◆ **Document segment**:
- Original cast recording cover
- Music: Harvey Schmidt
- Lyrics: Tom Jones
- Book: N. Richard Nash
- Basis: The Rainmaker by N. Richard Nash
- Productions: 1963 Broadway 1967 West End 1992 New York City Opera 1999 London concert 2007 Broadway revival

= 110 in the Shade =

Musical

110 in the Shade is a musical with a book by N. Richard Nash, lyrics by Tom Jones, and music by Harvey Schmidt.

Based on Nash's 1954 play The Rainmaker, it focuses on Lizzie Curry, a spinster living on a ranch in the American southwest, and her relationships with local sheriff File, a cautious divorcé who fears being hurt again, and charismatic con man Bill Starbuck, posing as a rainmaker who promises the locals he can bring relief to the drought-stricken area. Nash's book is faithful to his original play, although all the interior scenes were moved outdoors to allow for the addition of townspeople for ensemble numbers and dances. Many of Jones' lyrics come directly from Nash's play.

◆ **Complete the following**:
[A] Translate this sentence from the 110 in the Shade article into Spanish: "Many of Jones' lyrics come directly from Nash's play."
[B] Answer these questions from the 110 in the Shade article:
(i) Who wrote the music for the musical?
(ii) In what year was the play The Rainmaker written?
(iii) Which scenes were moved outdoors in Nash's book for the musical?

◆ **Data listing**:
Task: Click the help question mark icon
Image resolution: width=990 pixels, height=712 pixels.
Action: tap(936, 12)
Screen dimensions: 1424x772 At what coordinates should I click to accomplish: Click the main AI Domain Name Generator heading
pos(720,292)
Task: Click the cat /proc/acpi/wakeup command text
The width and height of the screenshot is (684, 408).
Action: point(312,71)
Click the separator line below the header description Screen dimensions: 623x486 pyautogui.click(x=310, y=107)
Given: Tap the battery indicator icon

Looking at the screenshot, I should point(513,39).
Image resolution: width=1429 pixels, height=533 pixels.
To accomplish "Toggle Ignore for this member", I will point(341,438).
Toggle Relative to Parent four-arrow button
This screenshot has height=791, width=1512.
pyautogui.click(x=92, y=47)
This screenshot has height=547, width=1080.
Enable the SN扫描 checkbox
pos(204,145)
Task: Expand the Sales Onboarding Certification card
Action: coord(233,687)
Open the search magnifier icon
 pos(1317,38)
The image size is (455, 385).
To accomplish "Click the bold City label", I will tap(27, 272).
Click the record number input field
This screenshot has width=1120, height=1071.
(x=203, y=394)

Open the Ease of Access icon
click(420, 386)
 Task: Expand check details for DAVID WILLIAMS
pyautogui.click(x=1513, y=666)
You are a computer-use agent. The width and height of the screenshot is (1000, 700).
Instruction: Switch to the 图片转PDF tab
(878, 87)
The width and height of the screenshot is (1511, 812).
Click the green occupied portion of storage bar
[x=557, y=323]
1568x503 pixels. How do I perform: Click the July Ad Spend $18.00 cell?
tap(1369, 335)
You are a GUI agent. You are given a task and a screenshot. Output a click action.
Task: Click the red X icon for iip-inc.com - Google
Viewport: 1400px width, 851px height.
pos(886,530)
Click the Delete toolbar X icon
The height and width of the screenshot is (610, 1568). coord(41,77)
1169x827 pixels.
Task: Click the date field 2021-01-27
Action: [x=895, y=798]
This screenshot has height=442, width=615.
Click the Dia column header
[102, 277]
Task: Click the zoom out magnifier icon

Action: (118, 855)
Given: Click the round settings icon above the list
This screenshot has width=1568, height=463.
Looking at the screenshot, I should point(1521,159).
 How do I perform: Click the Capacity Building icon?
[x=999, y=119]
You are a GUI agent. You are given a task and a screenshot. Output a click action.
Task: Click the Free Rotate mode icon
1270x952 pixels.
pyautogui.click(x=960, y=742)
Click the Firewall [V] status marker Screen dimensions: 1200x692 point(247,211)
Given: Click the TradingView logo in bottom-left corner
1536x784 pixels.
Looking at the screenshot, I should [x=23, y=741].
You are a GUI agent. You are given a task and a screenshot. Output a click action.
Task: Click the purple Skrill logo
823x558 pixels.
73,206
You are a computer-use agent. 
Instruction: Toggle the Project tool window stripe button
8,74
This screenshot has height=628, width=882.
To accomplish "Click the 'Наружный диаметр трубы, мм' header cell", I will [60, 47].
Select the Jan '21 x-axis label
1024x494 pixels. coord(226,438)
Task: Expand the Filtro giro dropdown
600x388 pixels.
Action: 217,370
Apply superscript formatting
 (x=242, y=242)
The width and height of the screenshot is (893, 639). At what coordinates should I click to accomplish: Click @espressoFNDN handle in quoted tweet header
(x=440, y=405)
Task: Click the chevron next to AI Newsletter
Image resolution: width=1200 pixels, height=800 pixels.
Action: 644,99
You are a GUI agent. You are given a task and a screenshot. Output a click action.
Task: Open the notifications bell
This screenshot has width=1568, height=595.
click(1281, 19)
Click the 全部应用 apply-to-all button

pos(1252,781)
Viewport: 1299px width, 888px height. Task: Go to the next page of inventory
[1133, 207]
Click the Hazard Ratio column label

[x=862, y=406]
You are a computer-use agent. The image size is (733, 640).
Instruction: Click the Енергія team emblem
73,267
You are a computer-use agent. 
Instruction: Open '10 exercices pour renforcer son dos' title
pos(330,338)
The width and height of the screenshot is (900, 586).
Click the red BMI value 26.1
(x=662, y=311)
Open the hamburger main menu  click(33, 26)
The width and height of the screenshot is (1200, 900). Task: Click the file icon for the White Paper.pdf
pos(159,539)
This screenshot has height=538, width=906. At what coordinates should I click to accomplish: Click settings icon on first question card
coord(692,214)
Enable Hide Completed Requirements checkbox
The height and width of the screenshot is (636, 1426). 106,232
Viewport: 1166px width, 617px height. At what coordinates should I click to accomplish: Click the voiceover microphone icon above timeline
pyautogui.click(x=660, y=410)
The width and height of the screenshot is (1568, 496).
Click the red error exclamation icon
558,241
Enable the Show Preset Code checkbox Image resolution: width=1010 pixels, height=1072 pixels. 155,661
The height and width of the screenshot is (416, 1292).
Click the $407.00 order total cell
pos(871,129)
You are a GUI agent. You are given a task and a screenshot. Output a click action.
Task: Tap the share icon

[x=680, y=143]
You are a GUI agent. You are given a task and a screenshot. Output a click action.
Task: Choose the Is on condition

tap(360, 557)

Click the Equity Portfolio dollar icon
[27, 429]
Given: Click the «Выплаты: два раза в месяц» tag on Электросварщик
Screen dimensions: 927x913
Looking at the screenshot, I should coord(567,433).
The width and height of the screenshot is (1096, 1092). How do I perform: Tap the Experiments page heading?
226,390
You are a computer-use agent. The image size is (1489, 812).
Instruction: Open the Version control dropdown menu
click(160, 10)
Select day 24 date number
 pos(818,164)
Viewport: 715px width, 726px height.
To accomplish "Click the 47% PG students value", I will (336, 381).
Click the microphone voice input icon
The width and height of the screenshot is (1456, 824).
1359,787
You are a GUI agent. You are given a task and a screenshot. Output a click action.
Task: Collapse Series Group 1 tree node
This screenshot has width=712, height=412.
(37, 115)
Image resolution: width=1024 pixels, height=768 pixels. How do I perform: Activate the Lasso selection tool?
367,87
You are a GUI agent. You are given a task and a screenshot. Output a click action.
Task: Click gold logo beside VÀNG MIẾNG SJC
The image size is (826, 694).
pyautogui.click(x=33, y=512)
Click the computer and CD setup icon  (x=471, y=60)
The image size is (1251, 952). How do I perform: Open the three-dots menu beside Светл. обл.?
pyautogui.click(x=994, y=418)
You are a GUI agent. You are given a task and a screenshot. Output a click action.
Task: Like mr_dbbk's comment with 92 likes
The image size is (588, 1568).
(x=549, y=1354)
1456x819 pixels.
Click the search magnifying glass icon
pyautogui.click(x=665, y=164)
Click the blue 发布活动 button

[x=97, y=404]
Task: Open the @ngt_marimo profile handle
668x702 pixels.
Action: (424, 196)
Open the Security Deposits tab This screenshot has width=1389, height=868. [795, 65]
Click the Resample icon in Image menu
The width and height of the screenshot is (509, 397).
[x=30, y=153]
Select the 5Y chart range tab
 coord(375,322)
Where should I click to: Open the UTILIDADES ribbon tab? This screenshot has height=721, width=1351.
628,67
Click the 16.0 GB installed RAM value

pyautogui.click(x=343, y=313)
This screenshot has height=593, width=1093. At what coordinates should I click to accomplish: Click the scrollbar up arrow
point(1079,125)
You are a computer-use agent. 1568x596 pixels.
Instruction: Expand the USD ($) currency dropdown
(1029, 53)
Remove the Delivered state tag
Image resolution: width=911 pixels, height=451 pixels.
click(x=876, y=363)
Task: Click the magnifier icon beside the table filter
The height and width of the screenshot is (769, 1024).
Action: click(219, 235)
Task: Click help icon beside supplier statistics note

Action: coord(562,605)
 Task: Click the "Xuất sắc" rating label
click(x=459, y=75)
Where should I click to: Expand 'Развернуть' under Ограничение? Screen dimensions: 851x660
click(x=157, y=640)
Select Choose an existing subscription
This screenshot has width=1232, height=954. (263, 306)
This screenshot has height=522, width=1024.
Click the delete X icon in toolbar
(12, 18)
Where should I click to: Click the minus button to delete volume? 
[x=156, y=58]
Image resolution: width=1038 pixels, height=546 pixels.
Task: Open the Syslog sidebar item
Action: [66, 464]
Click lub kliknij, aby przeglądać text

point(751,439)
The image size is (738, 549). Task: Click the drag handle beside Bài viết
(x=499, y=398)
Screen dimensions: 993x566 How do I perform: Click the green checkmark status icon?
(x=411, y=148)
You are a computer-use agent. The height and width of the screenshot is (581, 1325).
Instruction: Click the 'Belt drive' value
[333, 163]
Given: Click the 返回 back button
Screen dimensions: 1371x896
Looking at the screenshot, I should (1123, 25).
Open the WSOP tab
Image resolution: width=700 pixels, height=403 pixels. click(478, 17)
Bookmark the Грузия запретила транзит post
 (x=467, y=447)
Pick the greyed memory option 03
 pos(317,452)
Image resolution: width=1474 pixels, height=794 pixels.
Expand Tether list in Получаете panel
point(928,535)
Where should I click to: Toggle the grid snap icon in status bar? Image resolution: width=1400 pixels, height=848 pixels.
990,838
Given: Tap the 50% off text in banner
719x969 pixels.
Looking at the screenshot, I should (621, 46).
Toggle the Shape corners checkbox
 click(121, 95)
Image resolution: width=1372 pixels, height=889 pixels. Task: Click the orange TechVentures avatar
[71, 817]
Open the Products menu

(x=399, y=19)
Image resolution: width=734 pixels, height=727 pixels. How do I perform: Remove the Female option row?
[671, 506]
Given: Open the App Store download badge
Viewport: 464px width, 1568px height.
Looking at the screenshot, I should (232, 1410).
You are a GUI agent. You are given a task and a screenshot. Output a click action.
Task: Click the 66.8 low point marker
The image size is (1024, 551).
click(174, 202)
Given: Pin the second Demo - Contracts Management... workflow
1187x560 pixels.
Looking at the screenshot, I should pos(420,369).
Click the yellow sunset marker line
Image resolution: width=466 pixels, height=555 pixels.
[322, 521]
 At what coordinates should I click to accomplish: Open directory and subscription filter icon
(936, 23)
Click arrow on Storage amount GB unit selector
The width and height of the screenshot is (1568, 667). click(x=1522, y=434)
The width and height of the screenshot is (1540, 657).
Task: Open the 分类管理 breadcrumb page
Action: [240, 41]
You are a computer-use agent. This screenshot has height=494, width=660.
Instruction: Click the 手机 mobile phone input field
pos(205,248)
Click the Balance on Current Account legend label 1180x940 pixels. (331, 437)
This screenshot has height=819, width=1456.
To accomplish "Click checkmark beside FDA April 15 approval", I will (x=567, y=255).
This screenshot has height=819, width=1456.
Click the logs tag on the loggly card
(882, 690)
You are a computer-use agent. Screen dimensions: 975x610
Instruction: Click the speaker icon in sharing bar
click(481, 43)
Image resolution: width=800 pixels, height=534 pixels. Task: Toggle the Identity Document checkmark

◆ **Results of the tasks**:
[A] Muchas de las letras de Jones provienen directamente de la obra de Nash.

[B]
(i) Harvey Schmidt
(ii) 1954
(iii) All the interior scenes